Early in the morning of the 27th, we recross the river and at 2.30 a. m., some distance beyond the stream must halt and draw three days' rations, which we are told must last us six. An hour later we are on the march and struggle on through characteristic Virginia mud, so thick and adhesive that many a footgear is left in its tenacious clutches. There is very little halting for us, since we are trying to interpose ourselves between Lee and Richmond, and we must move more rapidly than the latter since he, being on the arc of an inner circle, has a less distance to overcome than we. At eight o'clock comes a welcome halt for breakfast, the pause being protracted for rest until nearly noon, when we are up and off again, with very little cessation till seven in the evening, having marched almost continuously twenty-two hours and covering twenty-five miles.

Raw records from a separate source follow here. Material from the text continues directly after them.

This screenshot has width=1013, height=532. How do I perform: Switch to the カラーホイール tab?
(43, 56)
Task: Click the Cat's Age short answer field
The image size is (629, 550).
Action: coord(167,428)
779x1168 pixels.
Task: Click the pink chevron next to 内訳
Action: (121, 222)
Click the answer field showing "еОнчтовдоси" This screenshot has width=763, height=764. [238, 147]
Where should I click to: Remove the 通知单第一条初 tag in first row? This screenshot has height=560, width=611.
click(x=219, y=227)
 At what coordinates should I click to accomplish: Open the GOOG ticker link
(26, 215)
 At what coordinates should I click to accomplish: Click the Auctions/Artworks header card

We had not had our clothes off in twenty-four days; not a man thought of washing his face, much less of taking a bath; nor is the strain over yet. In what condition men, gently reared, found themselves may be imagined. Camp is pitched near Mangohick Church. The 28th begins as early as four o'clock, and following breakfast the march is resumed at six, and the Pamunkey River is crossed at Newcastle. Halting some three miles beyond the river, breastworks are built, the men proclaiming the digging easy, and here we halt for the night, being about fifteen miles from Richmond, the nearest point to the confederate capital as yet reached by the Thirty-ninth.
[Sidenote: MAY 31, '64]
The record for the 29th is one of marching, waiting and digging. Though ordered out at four o'clock in the morning with the further direction to be ready to start at five, we wait till nearly noon, in the meantime seeing the arrival of the Ninth Corps, after an all night's march. On starting we find great masses of troops assembled in every direction, our Regiment halting near the Fifth Corps' headquarters, where we remain till near seven o'clock, when we proceed to the left, some two and a half miles, where the Brigade throws up breastworks; the Thirty-ninth going on picket later, the night proving a quiet one. It would have been enjoyable if our haversacks had not been empty, the injunction to make our last rations hold out six days not having been found practicable. Though we find roses in full bloom considerably earlier than at home, this does not offset hungry stomachs. About 7 a. m., we retire from the picket line and join the other troops of our Corps, and after a short march of about one mile, we draw rations of fresh beef, which help out somewhat, and later still came the rations we so much needed. The wagons could not come up so one hundred men were detailed to go back to the train and bring the food with them, this being after a day given to efforts to repel attacks that did not seriously affect our Regiment. Beck of "E" Company records that this day the old Second Division got together again under the command of Brigadier General Henry H. Lockwood, though the fact is stated elsewhere as provisional.